New Delhi, March 13 (IANS) The Delhi High Court Thursday upheld the death sentences awarded to four convicts in the Dec 16, 2012 gang rape, saying that their “barbaric” act is “not worthy of human condonation” and society cannot be a a spectator to “such depraved behaviour”.

A division bench of Justice Reva Khetrapal and Justice Pratibha Rani also dismissed the appeals of the four convicts – Mukesh, 26; Akshay Thakur, 28; Pawan Gupta, 19; and Vinay Sharma, 20 – challenging the Sep 13, 2013 trial court verdict sentencing them to death.
The court said the barbarity with which the victim’s internal organs were “pulled out with bare hands coupled with the twisting of iron rods through every orifice in her body exhibits outlandish mental perversion not worthy of human condonation”.
“To expect society to be a sanguine spectator to this kind of depraved behaviour of the outlandish variety and to continue to extend its protective arm to the convicts would be both unnatural and ludicrous,” said the court in its 340-page verdict.
Holding that the offence was committed in an “extremely fiendish, demoniac, barbaric and nefarious manner”, it noted that the manner in which it was committed is “demonstrative of exceptional licentiousness and perversion of a superlative degree”.
“The medical evidence charters the hellish misery and trauma inflicted upon the prosecutrix (victim) before her death,” said Justice Khetrapal.
The 23-year-old physiotherapy intern was gang-raped and brutally sexually assaulted by six men, including a juvenile, in a moving bus. The accused then threw her and her male companion out of the vehicle, stripped of clothing, to die by the roadside on the cold December night.
The woman died of grave intestinal injuries Dec 29, 2012 at Singapore’s Mount Elizabeth Hospital, where she was airlifted for specialised treatment.
The bench said that pain of an unparalleled order was also inflicted upon the victim’s family members and her companion, who were “compelled to watch her die many deaths before being certified dead”.
What made it worse was that “debauchery, avarice, profligacy and viciousness appear to be the only impelling forces behind the commission of the crime,” it said.
“… the crime was not committed to alleviate poverty or the pangs of hunger and starvation, nor were the convicts in such impecunious circumstances as is sought to be portrayed.”

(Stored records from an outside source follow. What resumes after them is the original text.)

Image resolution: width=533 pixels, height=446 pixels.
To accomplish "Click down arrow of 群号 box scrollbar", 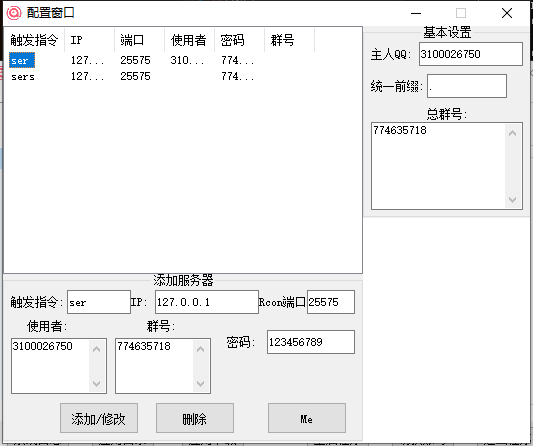I will tap(201, 384).
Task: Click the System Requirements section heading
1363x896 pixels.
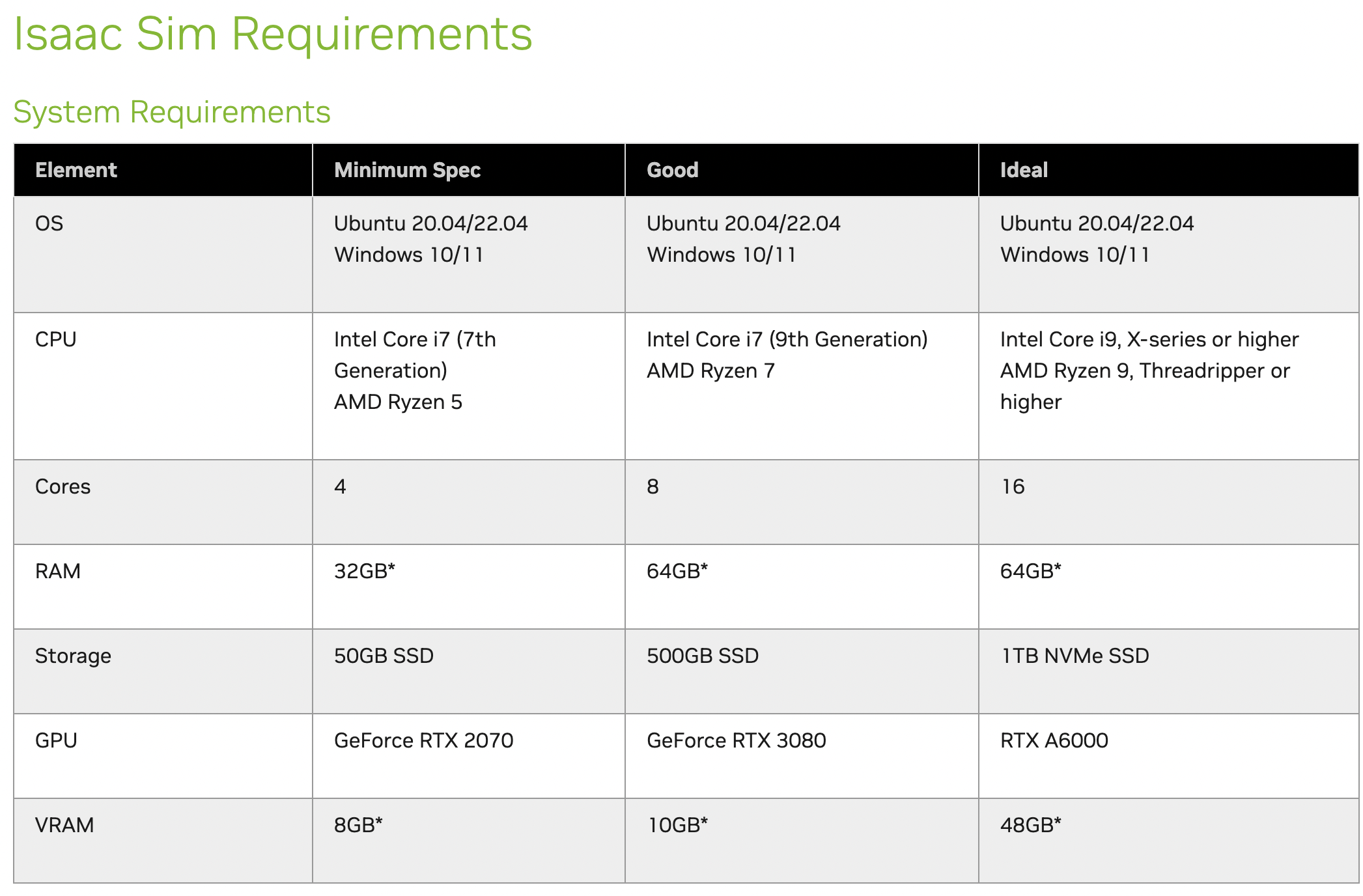Action: pos(172,112)
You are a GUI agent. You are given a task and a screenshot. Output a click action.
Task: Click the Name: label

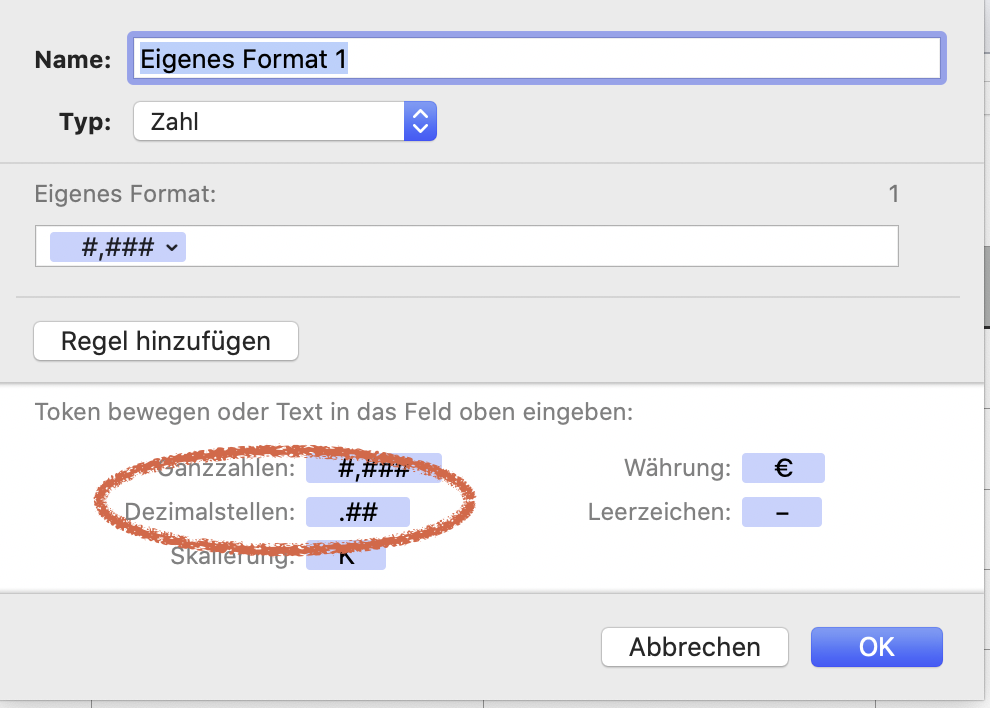(x=73, y=60)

“Undoubtedly they did not belong to the cream of the society, but they were neither beggars nor vagabonds nor even ruffians for whom crime is a means of self-preservation and is in fact reflective of the social injustice meted out to them,” said Justice Khetrapal.

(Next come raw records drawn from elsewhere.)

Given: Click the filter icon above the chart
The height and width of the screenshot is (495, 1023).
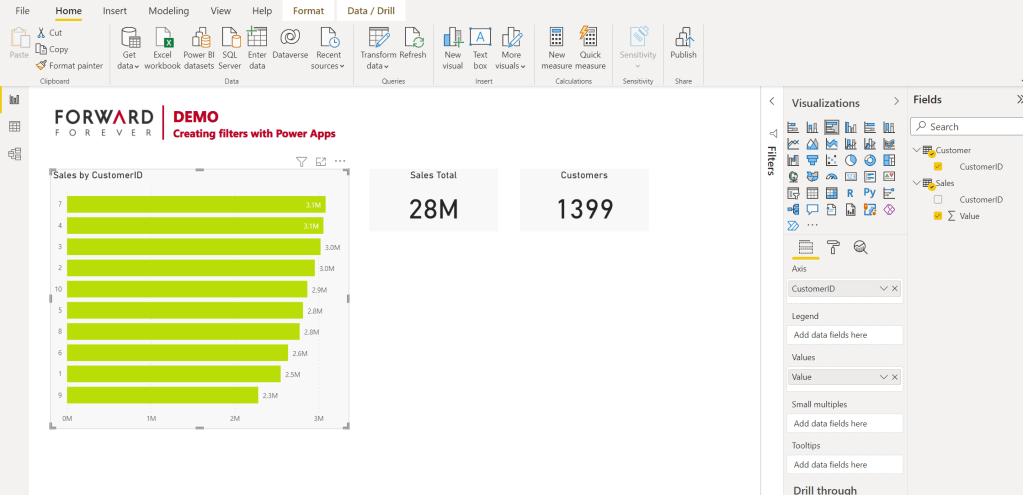Looking at the screenshot, I should (301, 161).
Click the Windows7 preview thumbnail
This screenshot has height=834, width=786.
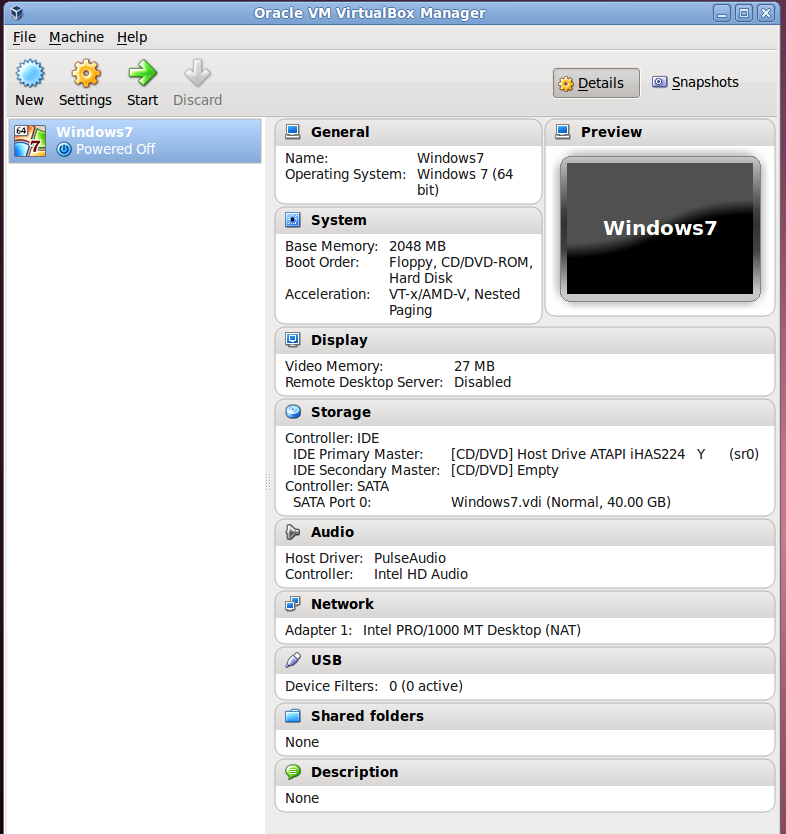pyautogui.click(x=660, y=229)
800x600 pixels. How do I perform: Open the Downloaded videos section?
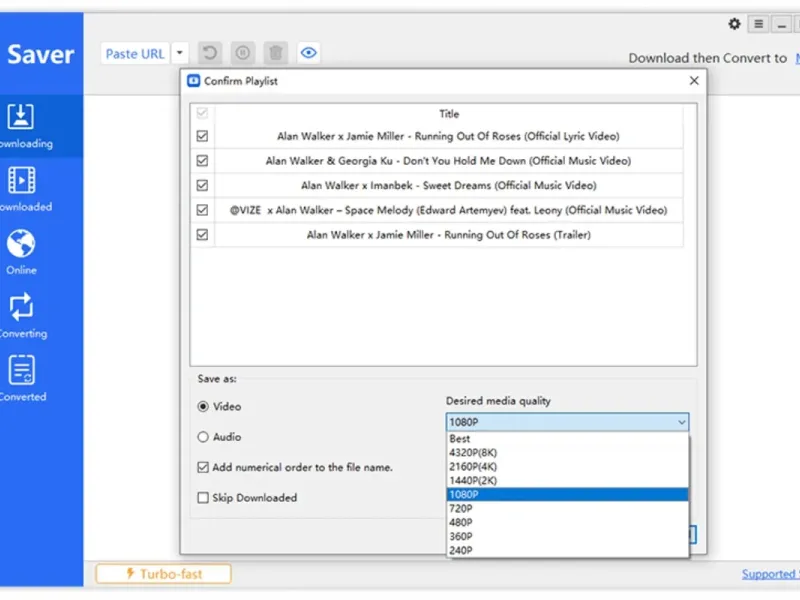(21, 188)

The convicts were “usefully and gainfully employed and were not expected to stoop so low in their lust for money and in order to satiate their egregious sexual appetite”, she added.
Justice Pratibha Rani said the victims had reposed complete confidence in the occupants of the contract bus while boarding it to reach their destination but this was “misused”.
The court also said that the shocking incident left an “indelible scar on the social order” and became a burning societal issue which crossed national borders.
Citing medical evidence like the post-mortem report, the court said it depicted “satantic beastliness” in the convicts, who did not stop at torture and even attempted to run them over with the bus so as to eliminate evidence and witnesses.
“Their conscience unpricked by the gruesome crime and the infernal torture inflicted by them, they coolly proceeded to divide the looted articles amongst themselves, to wash the bus which was stained with the blood of the victims,” it said, adding that the instant case without doubt falls in the “rarest of rare cases” category where culpability assumes proportion of extreme depravity.
Holding the incident to be “completely revolting, gruesome and spine-chilling”, the bench said: “We conclude by stating the obvious that a strong message needs to be sent to the perpetrators of grotesque and ghastly crimes against women that such crimes shall not be countenanced, though we confess that we are not aware of any case in which a crime of such dimensions has been committed hitherto before”.
“… if the rising trend towards such crime is not nipped in the bud and arrested at its inception, the poison is likely to spread like wildfire through the social order, rendering it hapless and defunct”.
“Exemplary punishment is, therefore, the need of the hour, for if this is not the rarest of rare cases, there is likely to be none,” it said.
One of the six accused was found dead in a cell in Delhi’s Tihar Jail. A juvenile involved in the crime was Aug 31, 2013 sent by the Juvenile Justice Board to a reform home for three years, the maximum term for a juvenile under the law.